Friday, May 18, 2012

In "Lamb to the Slaughter" is Mary Maloney observant and calculating till the end?

Mary shows her observant nature throughout the entire storyline.  We see it first in how she notices that her husband is behaving strangely; he chugs his entire cup of whiskey.  She is so observant that Dahl writes:



"She wasn’t really watching him, but she knew what he had done because she heard the ice cubes falling back against the bottom of the empty glass when he lowered his arm."



Not even looking at her husband, she knows he has downed his drink, which, she notes, is "unusual."  She continues to watch him through the conversation, becoming more alarmed.


Her observant nature continues until the end of the story.  Even as she is sobbing out her story about coming home to discover her husband dead, she takes note of what the detectives say about what the grocer said.  Dahl states that despite "her sobbing she heard a few of the whispered phrases" of the detectives, confirming her alibi and whether they believe it.  As the search for the weapon commences,  she sits in the front room, but listens carefully, and can tell that there were cops everywhere because she could "hear their footsteps."  She even notices as it gets late that the policemen were "growing weary, and a trifle exasperated."  And, as they eat, she listens to their words.  So, she is very observant, from beginning to end.

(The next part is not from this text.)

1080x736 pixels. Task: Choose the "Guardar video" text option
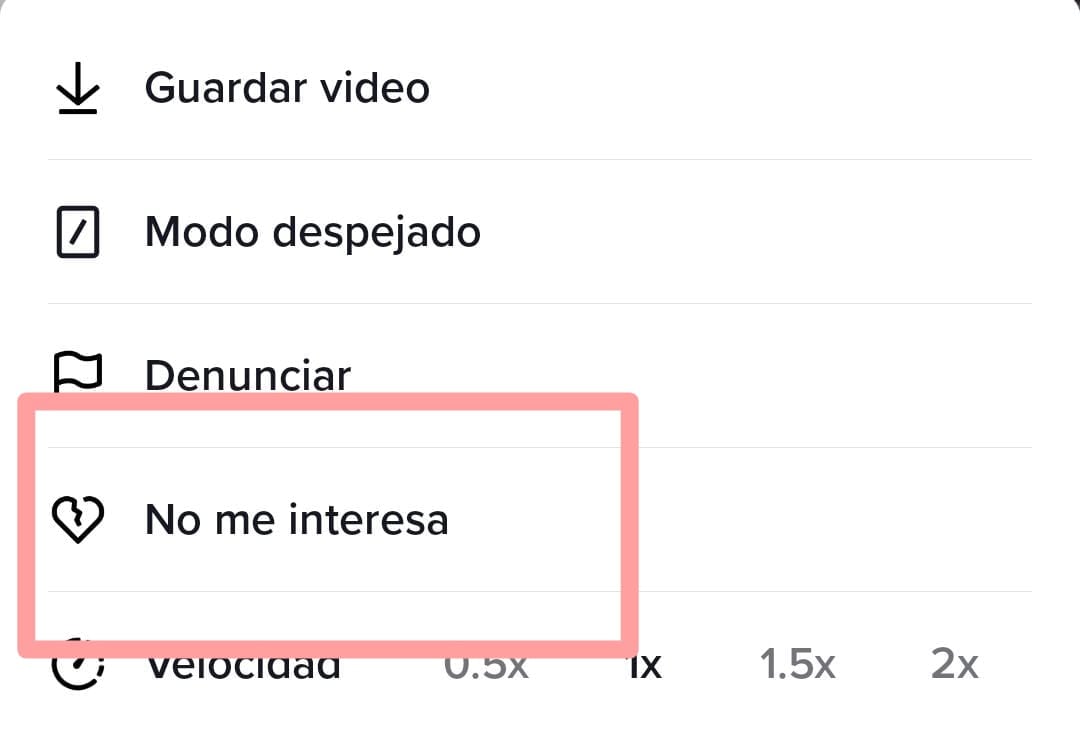287,88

Her calculating nature comes out more after she commits the crime.  She immediately concocts a plan to cover her tracks, brings the cops into the house, listens to them carefully, and then when they are getting restless, she very carefully manipulates them into taking a drink, and eating the lamb.  Her calculating up through the end of the story works out perfectly, and it is the cops themselves that eat the evidence of the crime.


I hope that those thoughts help; good luck!